Featured | Voices from the river

Time to get away

Nothing beats sitting on a river's edge.
Photos by Kara Armano.

It was time. Actually, it was well past time. I had to get out of the house. I work from home and have for years, so these stay-at-home orders weren’t a big change for me. But because I’m immunocompromised thanks to ongoing cancer treatments, I haven’t been in town, seen friends nor been anywhere but doctors’ offices for well over a month. Don’t get me wrong, I know many out there are worse off, but it was time for me to get away.  

I did what I always do when I need a release. I studied maps to find a spot close by with water. I knew we shouldn’t drive far, so a spot along the Dolores River is where we headed. I floated this section about 12 years ago when the Bureau of Reclamation let enough water out of the dam to be exciting, but I didn’t remember much other than it was beautiful and the water was cold.  

We dipped down from the canyon rim leaving behind fields upon fields of beans. Red rock faces and massive ponderosa pines greeted us and there it was, the low but clear Dolores. We jaunted down the road to a pull-off tucked behind a boulder the size of a small house with some nearly leafing out gambel oak, and of course, right next to the river. The sun was shining and warm for the first time in a few weeks, so I plopped my tired body into a chair on the bank of the river and just sat.  

There’s nearly nothing I enjoy more than sitting on the edge of a river.
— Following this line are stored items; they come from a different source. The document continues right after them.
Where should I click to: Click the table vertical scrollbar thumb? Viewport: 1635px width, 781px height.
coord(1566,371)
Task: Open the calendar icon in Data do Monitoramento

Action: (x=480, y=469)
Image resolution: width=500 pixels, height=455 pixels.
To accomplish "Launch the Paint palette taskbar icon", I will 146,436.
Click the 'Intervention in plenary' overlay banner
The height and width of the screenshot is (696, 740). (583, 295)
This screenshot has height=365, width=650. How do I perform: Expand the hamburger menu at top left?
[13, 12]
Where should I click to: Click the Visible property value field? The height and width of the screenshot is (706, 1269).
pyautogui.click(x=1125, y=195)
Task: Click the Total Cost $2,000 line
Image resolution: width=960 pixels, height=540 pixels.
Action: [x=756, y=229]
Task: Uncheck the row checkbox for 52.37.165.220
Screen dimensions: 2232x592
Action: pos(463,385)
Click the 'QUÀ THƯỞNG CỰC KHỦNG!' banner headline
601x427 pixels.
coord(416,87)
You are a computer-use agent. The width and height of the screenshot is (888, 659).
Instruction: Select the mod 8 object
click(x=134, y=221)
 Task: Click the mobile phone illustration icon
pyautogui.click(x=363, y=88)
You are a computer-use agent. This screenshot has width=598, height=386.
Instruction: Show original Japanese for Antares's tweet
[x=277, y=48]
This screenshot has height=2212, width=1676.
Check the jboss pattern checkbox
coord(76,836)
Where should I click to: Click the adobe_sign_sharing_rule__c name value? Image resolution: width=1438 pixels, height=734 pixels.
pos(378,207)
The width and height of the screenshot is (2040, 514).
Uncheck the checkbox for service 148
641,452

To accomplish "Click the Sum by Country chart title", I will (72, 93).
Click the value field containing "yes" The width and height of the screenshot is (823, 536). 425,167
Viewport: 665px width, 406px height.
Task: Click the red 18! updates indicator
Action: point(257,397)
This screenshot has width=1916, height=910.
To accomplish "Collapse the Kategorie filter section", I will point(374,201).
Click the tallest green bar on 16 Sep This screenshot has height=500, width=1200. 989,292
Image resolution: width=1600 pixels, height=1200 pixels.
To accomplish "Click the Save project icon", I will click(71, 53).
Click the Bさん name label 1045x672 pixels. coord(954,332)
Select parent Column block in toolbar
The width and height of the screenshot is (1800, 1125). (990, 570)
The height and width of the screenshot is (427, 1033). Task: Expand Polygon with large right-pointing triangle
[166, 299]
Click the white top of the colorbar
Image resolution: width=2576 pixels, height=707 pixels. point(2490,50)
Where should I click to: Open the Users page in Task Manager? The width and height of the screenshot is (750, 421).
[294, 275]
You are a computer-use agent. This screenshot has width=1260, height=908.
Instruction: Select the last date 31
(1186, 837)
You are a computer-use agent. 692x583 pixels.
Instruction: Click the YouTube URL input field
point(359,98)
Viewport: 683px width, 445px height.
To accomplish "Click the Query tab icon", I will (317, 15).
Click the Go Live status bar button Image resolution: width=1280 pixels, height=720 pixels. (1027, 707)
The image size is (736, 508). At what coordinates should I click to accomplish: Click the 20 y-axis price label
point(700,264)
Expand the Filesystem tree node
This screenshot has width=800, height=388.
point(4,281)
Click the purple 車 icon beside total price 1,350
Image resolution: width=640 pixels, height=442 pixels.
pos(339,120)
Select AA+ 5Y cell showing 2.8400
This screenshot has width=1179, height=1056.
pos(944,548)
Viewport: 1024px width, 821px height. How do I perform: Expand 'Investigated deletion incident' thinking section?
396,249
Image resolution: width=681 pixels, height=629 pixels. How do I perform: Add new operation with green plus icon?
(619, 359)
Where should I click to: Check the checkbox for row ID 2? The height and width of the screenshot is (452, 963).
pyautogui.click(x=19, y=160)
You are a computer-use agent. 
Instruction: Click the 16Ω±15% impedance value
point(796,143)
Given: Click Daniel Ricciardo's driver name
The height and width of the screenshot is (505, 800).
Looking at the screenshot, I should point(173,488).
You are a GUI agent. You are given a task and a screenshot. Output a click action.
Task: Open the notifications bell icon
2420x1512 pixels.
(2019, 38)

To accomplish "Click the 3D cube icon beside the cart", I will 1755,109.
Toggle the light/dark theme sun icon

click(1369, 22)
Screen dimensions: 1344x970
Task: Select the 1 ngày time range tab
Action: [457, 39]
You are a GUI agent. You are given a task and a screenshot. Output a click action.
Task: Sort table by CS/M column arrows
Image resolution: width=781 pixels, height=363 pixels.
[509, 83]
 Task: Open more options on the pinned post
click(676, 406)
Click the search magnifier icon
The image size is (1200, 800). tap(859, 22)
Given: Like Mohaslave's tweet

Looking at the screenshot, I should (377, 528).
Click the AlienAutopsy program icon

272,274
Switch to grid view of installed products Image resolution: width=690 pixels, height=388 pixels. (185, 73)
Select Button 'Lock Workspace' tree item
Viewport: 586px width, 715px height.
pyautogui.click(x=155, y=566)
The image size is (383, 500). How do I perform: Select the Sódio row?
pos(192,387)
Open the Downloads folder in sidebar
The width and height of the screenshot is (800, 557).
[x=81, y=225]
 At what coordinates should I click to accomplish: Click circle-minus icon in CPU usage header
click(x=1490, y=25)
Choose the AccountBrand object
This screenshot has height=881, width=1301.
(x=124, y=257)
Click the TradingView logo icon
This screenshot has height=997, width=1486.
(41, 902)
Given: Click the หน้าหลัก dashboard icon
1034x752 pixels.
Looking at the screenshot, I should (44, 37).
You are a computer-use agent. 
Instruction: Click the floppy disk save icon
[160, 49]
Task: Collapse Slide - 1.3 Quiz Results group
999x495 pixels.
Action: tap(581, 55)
Whether it’s in waders with a rod in my hand or lying in the van with the doors open, the sounds of a river sooths my soul. The gentle rapids tumbling over rocks make pockets of noise while rushing to a calm pool just downstream. I watch for action in the water and for bugs flitting through the air. I listen for slurps and close my eyes to envision the activity.  

OK. That’s it. I can’t take it anymore. I pull on my waders, gather my gear and head a bit downstream to a deep hole. It’s a streamer kind of day since I haven’t seen any top water action. I wade across the cool water and start to chuck the meat. I keep at it for a while with bikers, hikers and recreational vehicles occasionally passing by. They all ask how it is, and I say, it’s fishing. One nice gentleman offered up a few of his streamers, but I was set.  

Beauty around every corner

As per usual, my husband outfished me. I guess that’s what I get for teaching him how to fish all those years ago. His line came tight and with a bit of a fight, he reeled in a nice fish. It took us a minute to figure out what was happening when other fish darted towards the fish on the line. Once he got it to the surface, we realized it was no trout. It was a decent sized smallmouth bass, which explains the fight.  

Though the water was cold with spring runoff that day, I knew the reason behind the surprising catch. Being below McPhee Reservoir, this section of river often runs very low making the water temperatures too high for trout, at least this far below the dam. The deep pools are enough to sustain the smallmouth population throughout the year, so next time, I’ll remember where those pools are and to bring my streamer box. 

Thank God for a weekend away!

Kara Armano is TU’s southwest region communications director. She lives and works in Durango.